Hi Jeff,
Thanks for your reply.
Infact I have tried with all the options.
1. We use Cassandra reaper for our repair, which does the sub range repair.
2. I have also developed a shell script, which exactly does the same, as
what reaper does. But this can control, how many repair session will run
concurrently.
3. Also tried with full repair.
4. Tried running repair in two DCs at a time. While the repair between DC1
And DC2 goes fine, but repair between DC1 and DC3 or between DC2 and DC3 fails.
So I will try setting inter-dc stream thruput to 20Mbps and see how that goes.
Is there anything else that could be done in this case ?
Thanks
Kishore Mohapatra
Principal Operations DBA
Seattle, WA
Email : [email protected]<mailto:[email protected]>
From: Jeff Jirsa [mailto:[email protected]]
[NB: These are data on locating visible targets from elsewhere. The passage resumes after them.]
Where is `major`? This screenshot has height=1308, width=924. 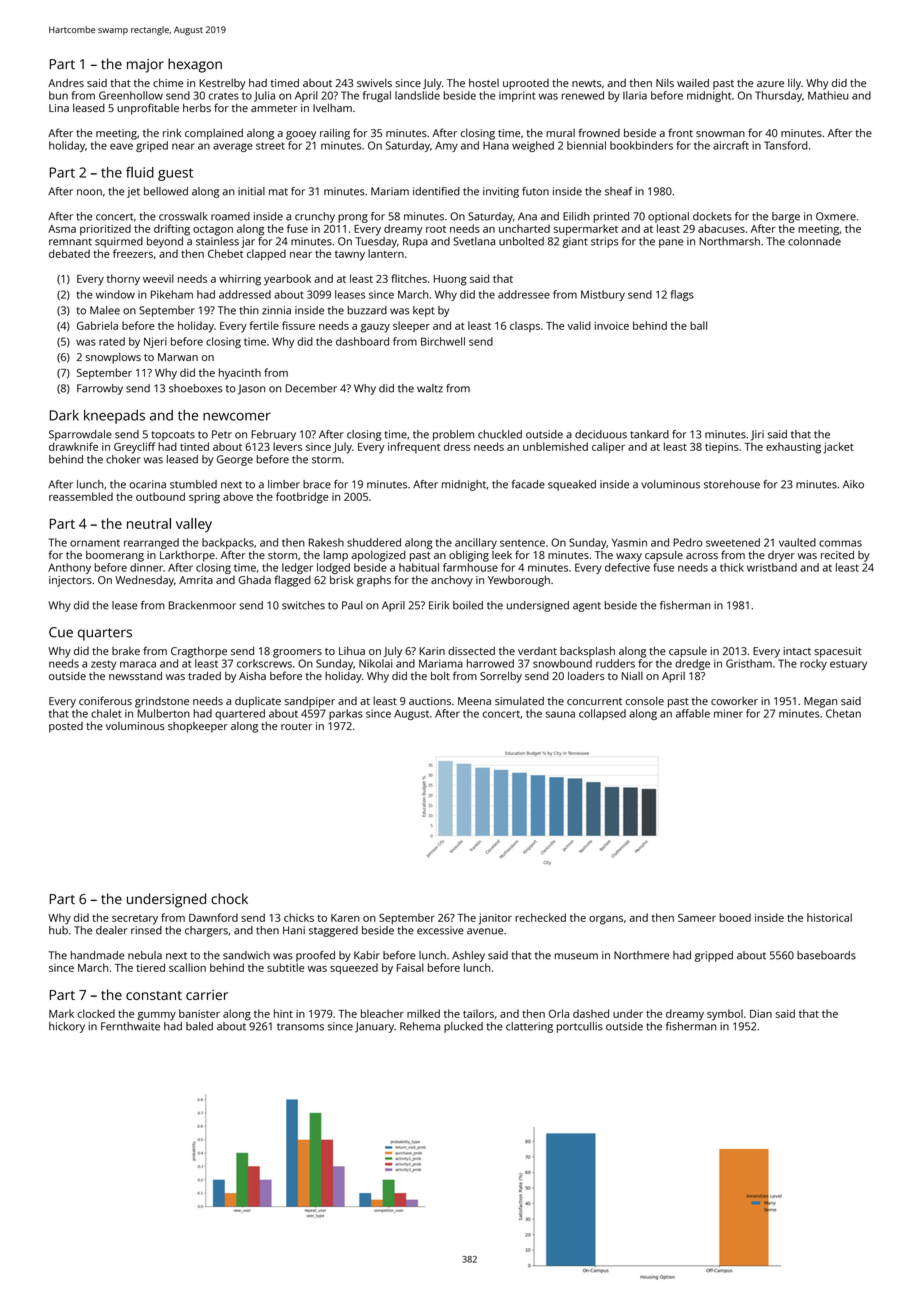 major is located at coordinates (145, 66).
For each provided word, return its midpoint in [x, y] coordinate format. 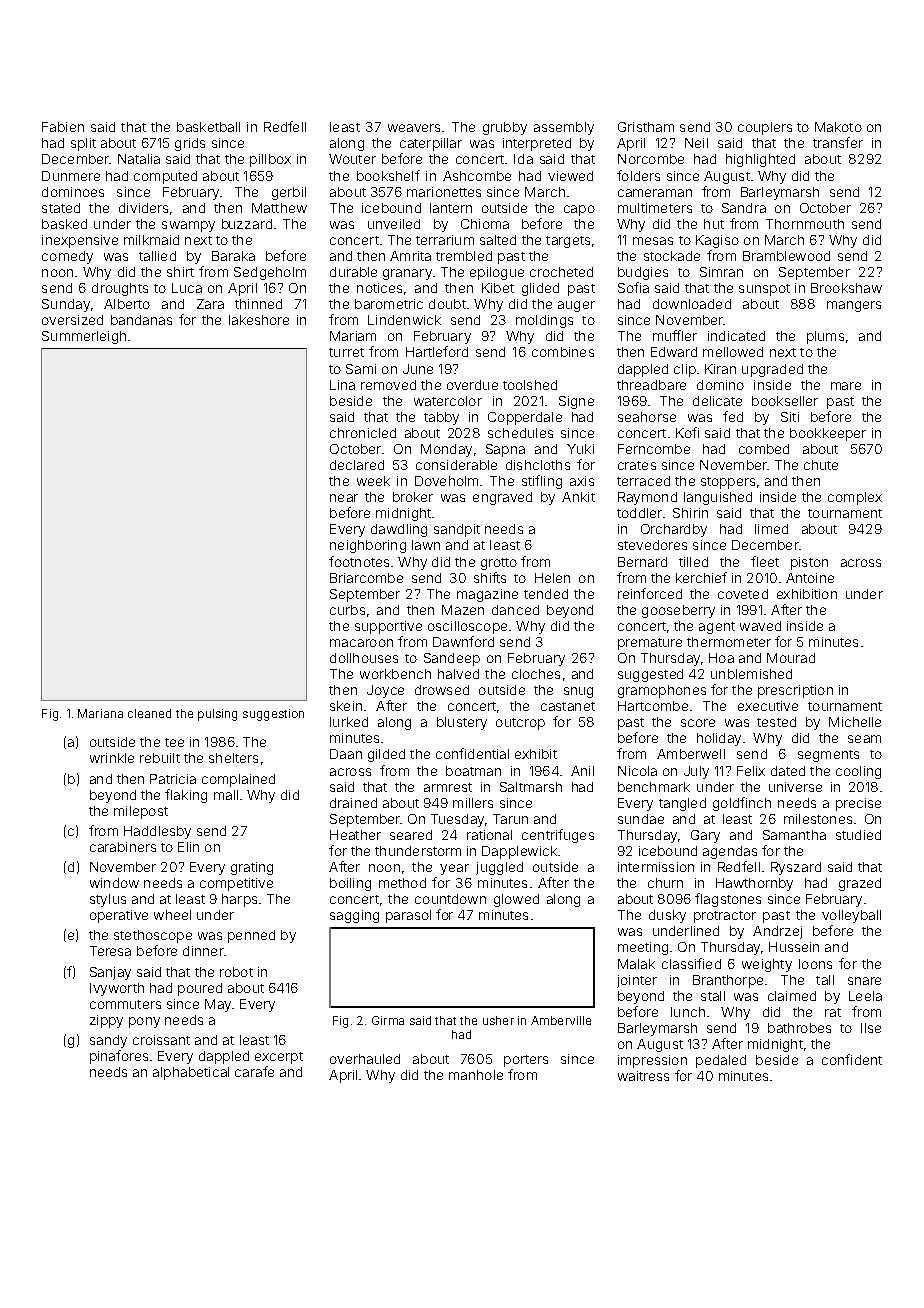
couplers [765, 128]
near [344, 498]
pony [144, 1022]
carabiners [123, 847]
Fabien [63, 127]
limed [771, 529]
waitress [643, 1076]
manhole [476, 1075]
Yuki [580, 449]
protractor [725, 917]
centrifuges [558, 836]
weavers [414, 128]
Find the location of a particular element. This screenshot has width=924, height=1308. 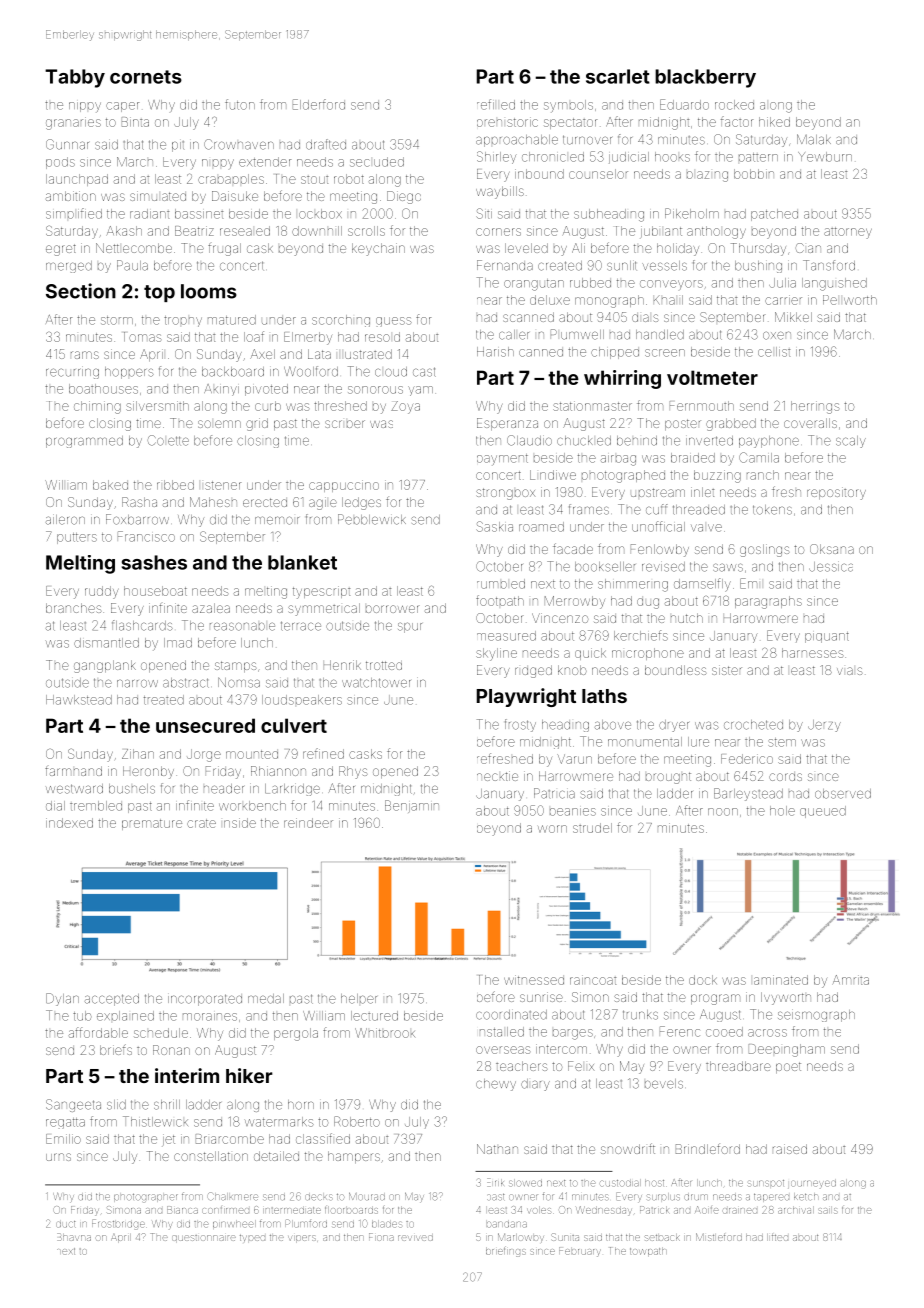

vipers is located at coordinates (301, 1239).
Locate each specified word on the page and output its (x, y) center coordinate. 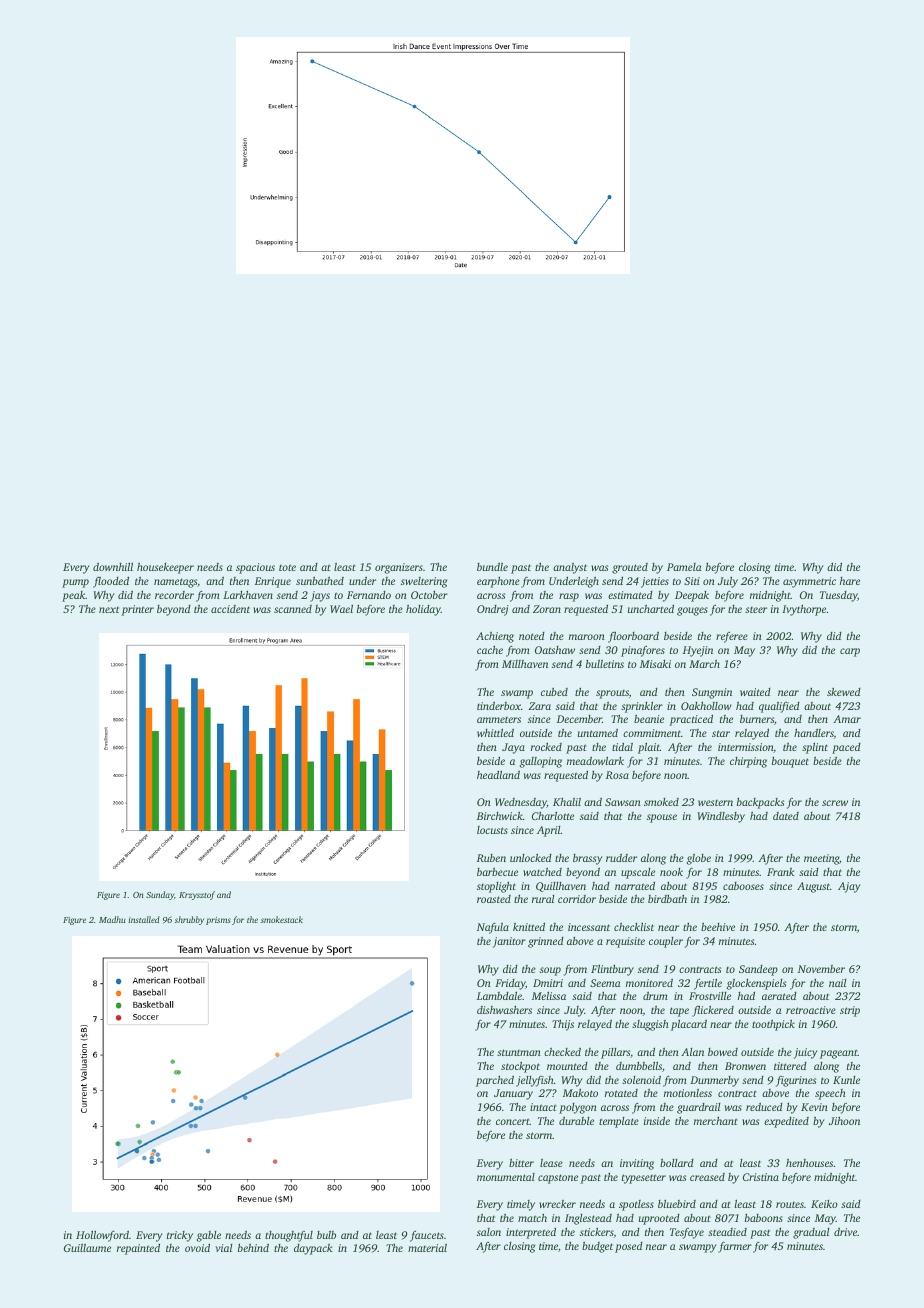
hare (850, 581)
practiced (691, 720)
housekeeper (165, 568)
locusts (492, 830)
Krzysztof (197, 895)
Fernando (369, 595)
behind (253, 1247)
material (427, 1248)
Sent: Friday, September 15, 2017 10:27 AM
To: cassandra <[email protected]>
Subject: [EXTERNAL] Re: Cassandra repair process in Low Bandwidth Network
Hi Kishore,
Just to make sure we're all on the same page, I presume you're doing full
repairs using something like 'nodetool repair -pr', which repairs all data for
a given token range across all of your hosts in all of your dcs. Is that a
correct assumption to start?
In addition to throttling inter-dc stream throughput (which you should be able
to set quite low - perhaps as low as 20 Mbps), you may also want to consider
smaller ranges (using a concept we call subrange repair, where instead of using
-pr, you pass -st and -et - which is what tools like
http://cassandra-reaper.io/<https://urldefense.proofpoint.com/v2/url?u=http-3A__cassandra-2Dreaper.io_&d=DwMFaQ&c=djjh8EKwHtOepW4Bjau0lKhLlu-DxM1dlgP0rrLsOzY&r=O20_rcIS1QazTO3_J10I1cPIygxnuBZ4sUCz1TS16XE&m=rNdSqNv4gpfoluDbS5uGdjDRj6zcJVHGYOSaJyl7FmQ&s=SiggeMxLLmJXEW7ljC48Lap4qov05ZvEuRJ_ybaxffI&e=>
do ) - this will keep streams smaller (in terms of total bytes transferred per
streaming session, though you'll have more sessions). Finally, you can use
-host and -dc options to limit repair so that sessions don't always hit all 3
dcs - for exactly, you could do a repair between DC1 and DC2 using -dc, then do
a repair of DC1 and DC3 using -dc - it's a lot more coordination required, but
likely helps cut down on the traffic over your VPN link.
On Fri, Sep 15, 2017 at 9:09 AM, Mohapatra, Kishore
<[email protected]<mailto:[email protected]>> wrote:
Hi,
we have a cassandra cluster with 7 nodes each in 3 datacenters. We are
using C* 2.1.15.4 version.
Network bandwidth between DC1 and DC2 is very good (10Gbit/s) and a dedicated
one. However network pipe between DC1 and DC3 and between DC2 and DC3 is very
poor and has only 100 MBit/s and also goes thru VPN network. Each node contains
about 100 Gb of data and has a RF of 3. Whenever we run the repair, it fails
with streaming errors and never completes. I have already tried the streaming
timeout parameter to a very high value. But it did not help. I could repair
either just in the local dc or just the first two DCs. Can not repair DC3 when
i combine with the other two DCs.
So how can i successfully repair the keyspace in these kind of environments ?
I see that there is a parameter to throttle the inter-dc stream thruput, which
default to 200 MBit/s. So what is the minimum threshold that i could set it to
without affecting the cluster ?
Is there any other way to work in these kind of environments ?
I will appreciate your feedback and help on this.
Thanks
Kishore Mohapatra
Principal Operations DBA
Seattle, WA
Email : [email protected]<mailto:[email protected]>